Sunday, December 30, 2012

Climate Risks Have Been Underestimated for the Last 20 Years

From AlterNet:

Across two decades and thousands of pages of reports, the world's most authoritative voice on climate science has consistently understated the rate and intensity of climate change and the danger those impacts represent, say a growing number of studies on the topic.

As the latest round of United Nations climate talks in Doha wrap up this week, climate experts warn that the IPCC's failure to adequately project the threats that rising global carbon emissions represent has serious consequences: The IPCC’s overly conservative reading of the science, they say, means governments and the public could be blindsided by the rapid onset of the flooding, extreme storms, drought, and other impacts associated with catastrophic global warming.This conservative bias, say some scientists, could have significant political implications, as reports from the group – the U.N. Intergovernmental Panel on Climate Change – influence policy and planning decisions worldwide, from national governments down to local town councils.

And

The drastic decline of summer Arctic sea ice is one recent example: In the 2007 report, the IPCC concluded the Arctic would not lose its summer ice before 2070 at the earliest. But the ice pack has shrunk far faster than any scenario scientists felt policymakers should consider; now researchers say the region could see ice-free summers within 20 years.
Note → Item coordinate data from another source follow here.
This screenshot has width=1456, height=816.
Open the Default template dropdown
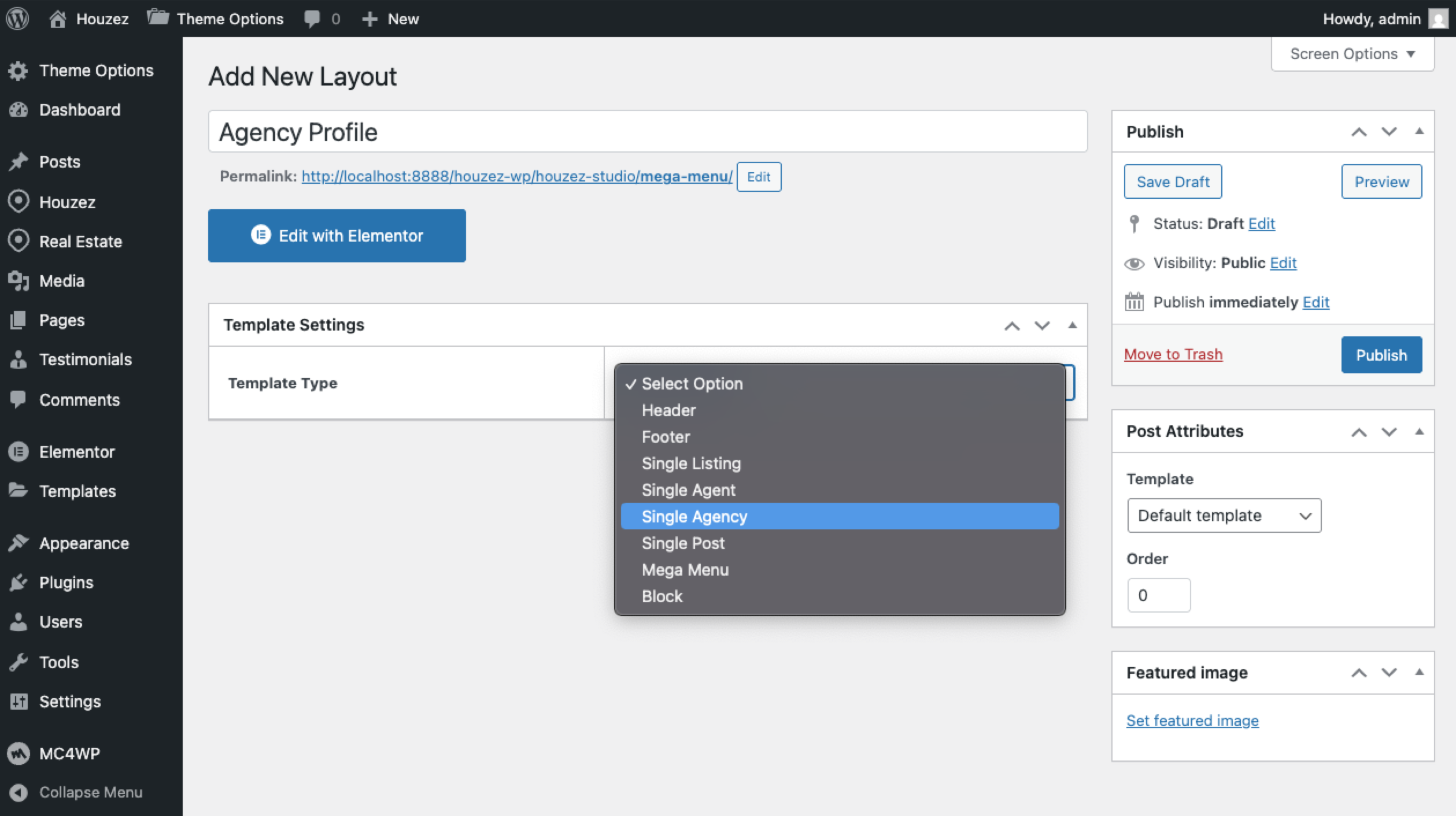coord(1224,515)
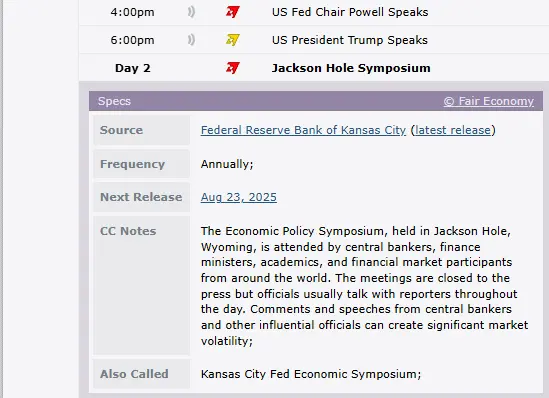Screen dimensions: 549x398
Task: Open the Federal Reserve Bank of Kansas City link
Action: tap(303, 130)
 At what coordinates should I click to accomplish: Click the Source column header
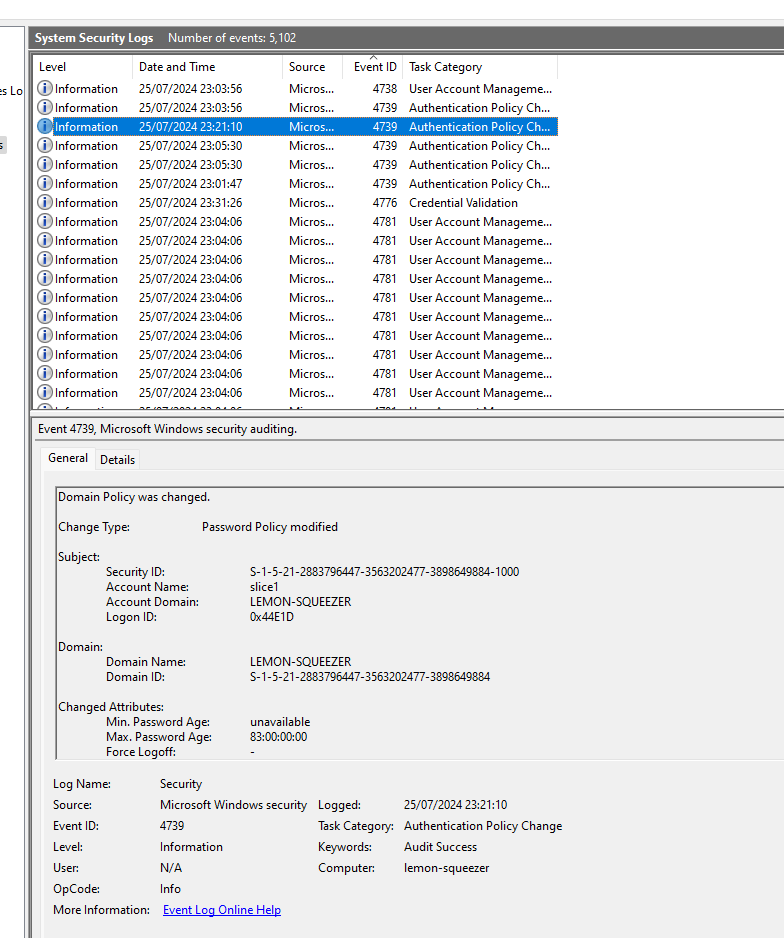pyautogui.click(x=307, y=67)
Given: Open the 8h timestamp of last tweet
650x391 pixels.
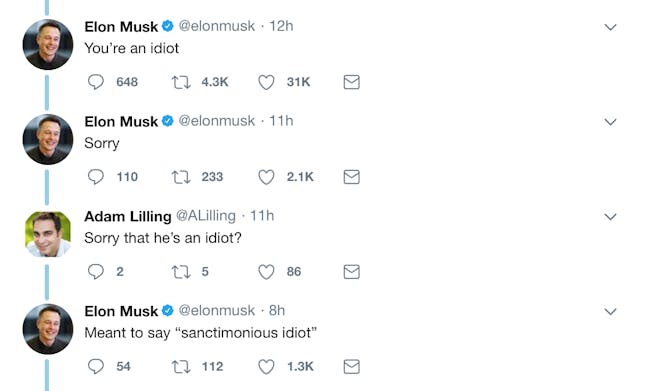Looking at the screenshot, I should [x=277, y=311].
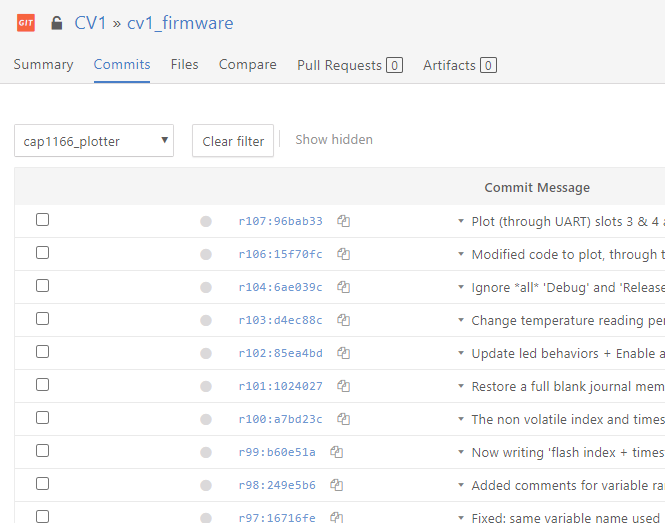This screenshot has width=665, height=523.
Task: Click the GIT repository type icon
Action: click(26, 22)
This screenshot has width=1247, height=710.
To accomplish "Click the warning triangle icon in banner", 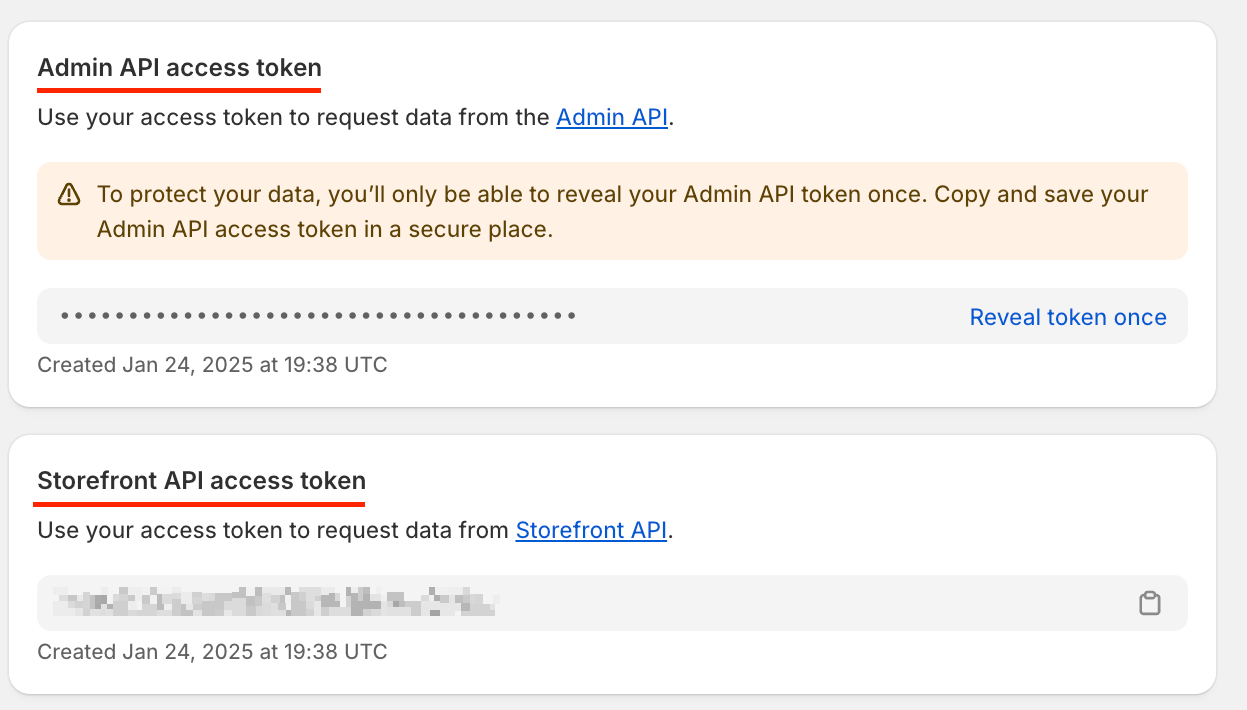I will click(x=69, y=194).
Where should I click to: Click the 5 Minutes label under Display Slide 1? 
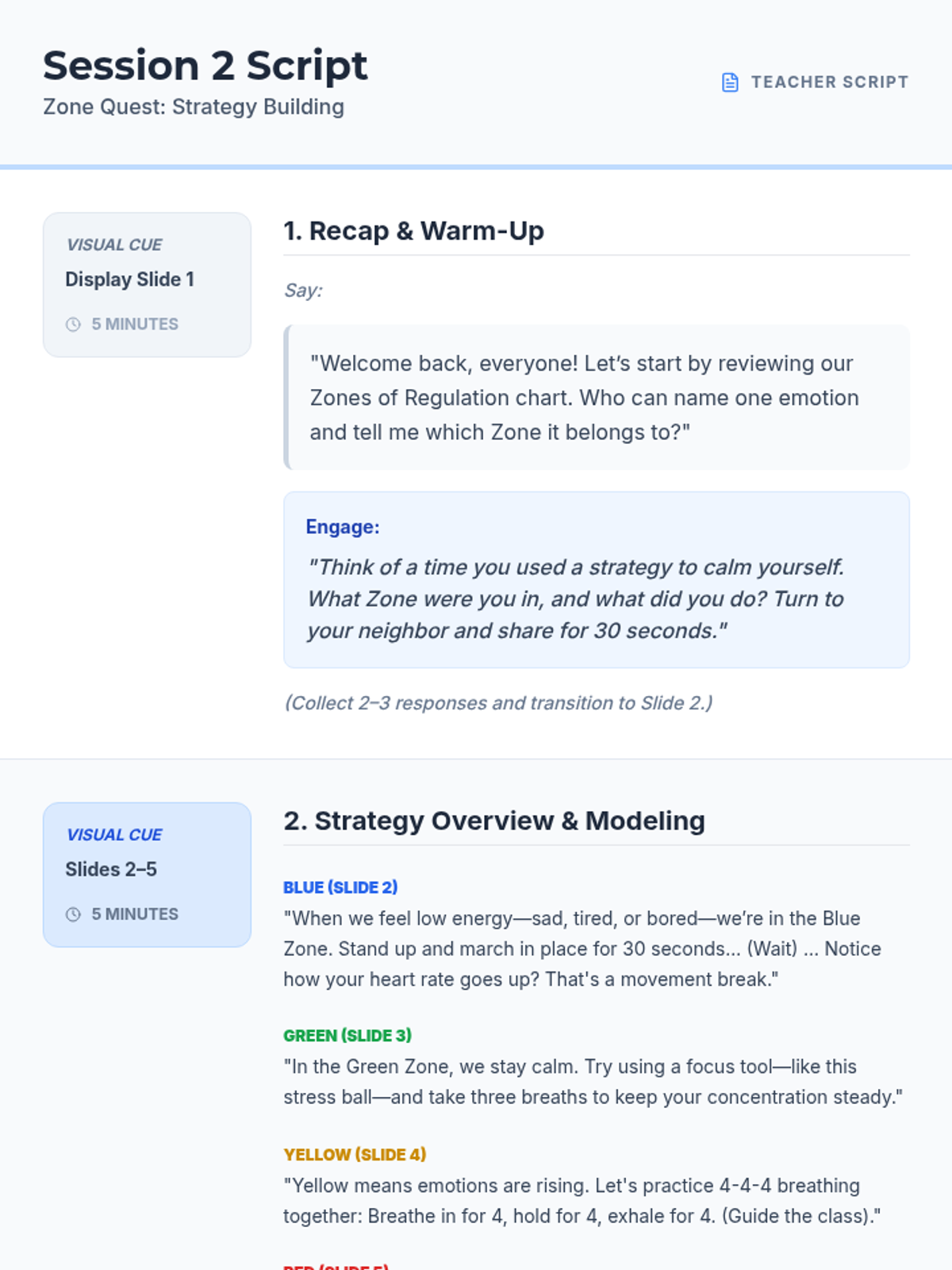(x=135, y=325)
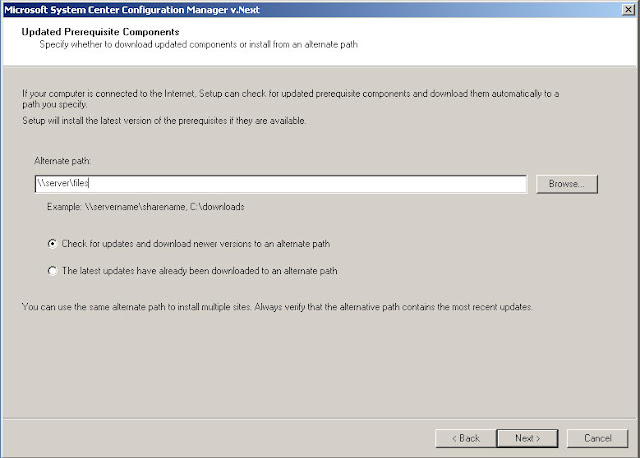The width and height of the screenshot is (640, 458).
Task: Cancel the setup wizard
Action: tap(598, 438)
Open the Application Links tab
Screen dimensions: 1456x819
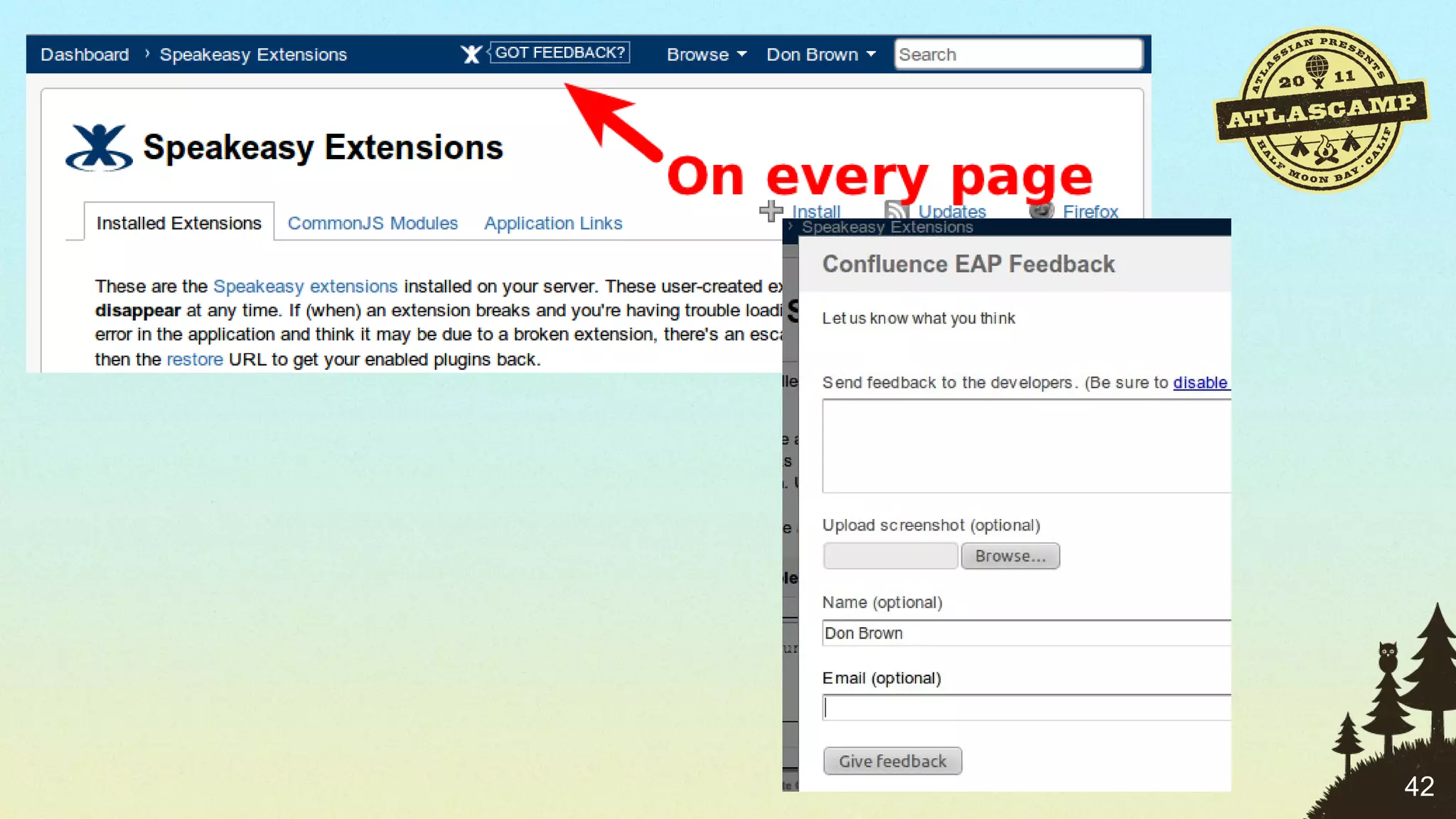552,223
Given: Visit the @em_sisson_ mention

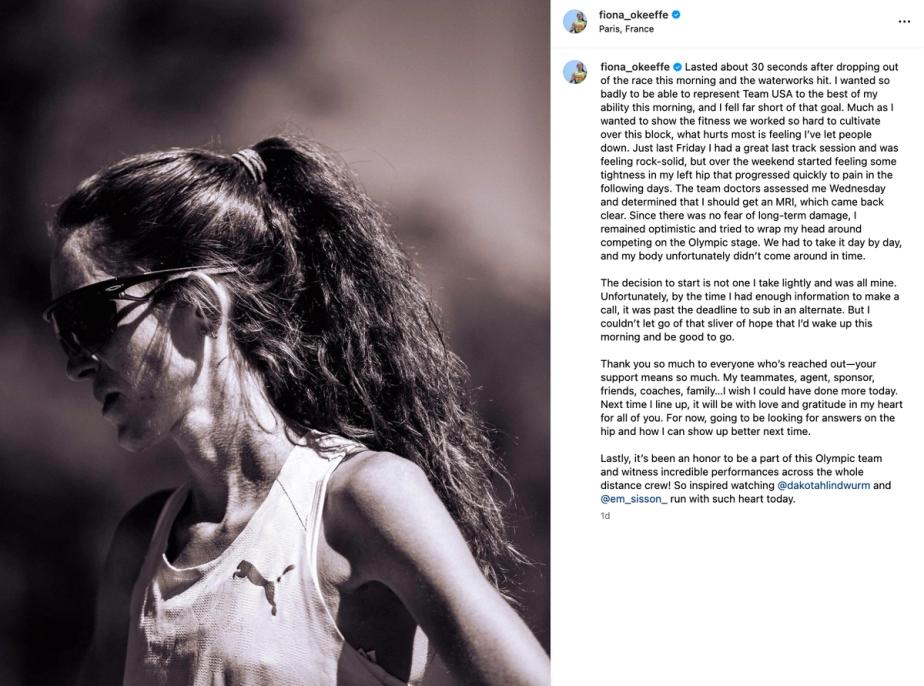Looking at the screenshot, I should point(634,499).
Sea-level rise is another. In its 2001 report, the IPCC predicted an annual sea-level rise of less than 2 millimeters per year. But from 1993 through 2006, the oceans actually rose 3.3 millimeters per year, more than 50 percent above that projection.

More here.

Oh great.  So what was going to be happening to our children and grandchildren is now going to be happening to us.  And there's no end in sight.  The government is held hostage by a relatively small band of conservatives who don't believe in science, and not only do they do everything they can to obstruct legislation on the issue, but they and their ilk outside government also spend millions to confuse the population.  That is, we do nothing while things continue to deteriorate.  

We're fucked.  We're really fucked.

I don't know just how bad it's going to get, but I do know it will be bad, worse than anything in living memory.  The economic collapse alone, as hurricanes and droughts and other ills increase in intensity and frequency, will be worse than the Great Depression.  Civilization may not collapse, but people are going to hurt.  And civilization may, indeed, collapse.  I just don't know.  But I do know that, for most, our relatively cushy way of life is coming to an end.  There's just no way we can maintain our level of economic prosperity and comfort under circumstances which we are already beginning to suffer.  It's over.  And we did it to ourselves.  And the ruling establishment is so into itself and its own power that it is just incapable of doing what's needed to stem the tide.

So live for the now.  Fall in love.  Write a novel.  Learn to cook.  Play the guitar.  Call your parents.  Listen to the Beatles.  Watch The Godfather.  Go to Paris.  Shoot some pool.  Drink some wine.  Star gaze.  Read poetry.  We might not be able to do all this in twenty years.  We might not even be alive.